### WHAT IS NEEDED
The lines from the start of the records below through the line containing "Create a new group folder icon" are to be copied exactly, both ends included, with nothing added.

### RECORDS FOR PROCESSING
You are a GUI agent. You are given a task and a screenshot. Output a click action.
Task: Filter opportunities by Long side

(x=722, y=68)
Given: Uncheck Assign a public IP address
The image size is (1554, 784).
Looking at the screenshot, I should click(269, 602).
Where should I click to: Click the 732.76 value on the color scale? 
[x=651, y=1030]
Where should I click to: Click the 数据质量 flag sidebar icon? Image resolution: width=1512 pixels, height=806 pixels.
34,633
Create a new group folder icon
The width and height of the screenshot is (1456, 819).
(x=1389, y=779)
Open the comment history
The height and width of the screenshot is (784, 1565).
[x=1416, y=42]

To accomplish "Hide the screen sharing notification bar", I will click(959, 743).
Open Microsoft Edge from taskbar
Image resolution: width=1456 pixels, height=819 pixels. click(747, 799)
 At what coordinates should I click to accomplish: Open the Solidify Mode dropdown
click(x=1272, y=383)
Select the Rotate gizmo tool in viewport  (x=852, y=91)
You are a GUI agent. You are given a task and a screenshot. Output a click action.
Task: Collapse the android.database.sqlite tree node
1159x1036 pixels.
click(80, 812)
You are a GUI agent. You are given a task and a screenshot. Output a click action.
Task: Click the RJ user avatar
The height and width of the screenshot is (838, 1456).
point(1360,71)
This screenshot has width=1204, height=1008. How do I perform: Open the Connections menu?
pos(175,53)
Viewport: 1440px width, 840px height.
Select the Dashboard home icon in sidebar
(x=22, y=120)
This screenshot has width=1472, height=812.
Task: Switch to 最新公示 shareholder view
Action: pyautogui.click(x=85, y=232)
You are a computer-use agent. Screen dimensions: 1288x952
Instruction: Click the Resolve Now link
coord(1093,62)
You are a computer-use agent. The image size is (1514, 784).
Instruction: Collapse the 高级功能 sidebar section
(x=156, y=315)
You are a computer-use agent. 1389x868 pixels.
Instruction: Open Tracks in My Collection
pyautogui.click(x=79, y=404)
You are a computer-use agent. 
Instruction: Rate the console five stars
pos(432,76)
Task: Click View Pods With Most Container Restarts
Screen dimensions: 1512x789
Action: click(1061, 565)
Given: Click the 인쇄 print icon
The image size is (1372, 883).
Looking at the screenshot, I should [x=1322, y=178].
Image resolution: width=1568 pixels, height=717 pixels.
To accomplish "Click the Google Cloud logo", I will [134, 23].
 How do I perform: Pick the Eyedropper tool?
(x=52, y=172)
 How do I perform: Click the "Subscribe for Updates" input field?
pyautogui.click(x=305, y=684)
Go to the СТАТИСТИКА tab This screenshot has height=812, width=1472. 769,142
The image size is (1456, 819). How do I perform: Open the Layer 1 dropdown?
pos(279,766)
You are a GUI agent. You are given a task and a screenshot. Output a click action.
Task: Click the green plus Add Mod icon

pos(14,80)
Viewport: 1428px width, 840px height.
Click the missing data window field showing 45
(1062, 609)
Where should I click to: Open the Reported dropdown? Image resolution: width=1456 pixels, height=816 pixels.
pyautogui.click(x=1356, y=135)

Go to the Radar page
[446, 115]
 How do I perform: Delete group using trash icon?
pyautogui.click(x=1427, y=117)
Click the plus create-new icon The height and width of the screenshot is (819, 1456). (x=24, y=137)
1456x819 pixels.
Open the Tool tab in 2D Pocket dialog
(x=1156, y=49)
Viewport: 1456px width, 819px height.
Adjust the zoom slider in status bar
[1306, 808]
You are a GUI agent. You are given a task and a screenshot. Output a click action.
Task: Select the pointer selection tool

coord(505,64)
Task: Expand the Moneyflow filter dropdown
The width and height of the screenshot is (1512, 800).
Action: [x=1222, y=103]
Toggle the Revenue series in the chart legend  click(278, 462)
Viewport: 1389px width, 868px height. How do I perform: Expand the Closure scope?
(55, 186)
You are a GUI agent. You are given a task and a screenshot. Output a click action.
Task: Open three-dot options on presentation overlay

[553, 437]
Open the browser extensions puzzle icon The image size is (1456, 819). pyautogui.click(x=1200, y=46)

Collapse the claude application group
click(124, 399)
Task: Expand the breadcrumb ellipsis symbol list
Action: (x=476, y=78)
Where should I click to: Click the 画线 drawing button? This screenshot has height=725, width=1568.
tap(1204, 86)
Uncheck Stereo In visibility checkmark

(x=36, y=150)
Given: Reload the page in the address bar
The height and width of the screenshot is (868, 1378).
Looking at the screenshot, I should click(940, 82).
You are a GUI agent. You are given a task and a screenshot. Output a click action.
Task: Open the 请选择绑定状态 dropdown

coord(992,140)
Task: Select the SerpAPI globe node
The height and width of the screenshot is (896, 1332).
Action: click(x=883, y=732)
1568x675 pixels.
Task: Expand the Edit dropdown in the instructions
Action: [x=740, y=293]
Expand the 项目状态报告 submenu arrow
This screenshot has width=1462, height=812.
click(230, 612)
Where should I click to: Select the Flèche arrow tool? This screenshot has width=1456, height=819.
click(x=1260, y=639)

### TASK RESULT
You are a GUI agent. You are given a task and a screenshot. Output a click action.
Task: Filter opportunities by Long side

(x=722, y=68)
Given: Uncheck Assign a public IP address
The image size is (1554, 784).
Looking at the screenshot, I should click(269, 602).
Where should I click to: Click the 732.76 value on the color scale? 
[x=651, y=1030]
Where should I click to: Click the 数据质量 flag sidebar icon? Image resolution: width=1512 pixels, height=806 pixels.
34,633
Create a new group folder icon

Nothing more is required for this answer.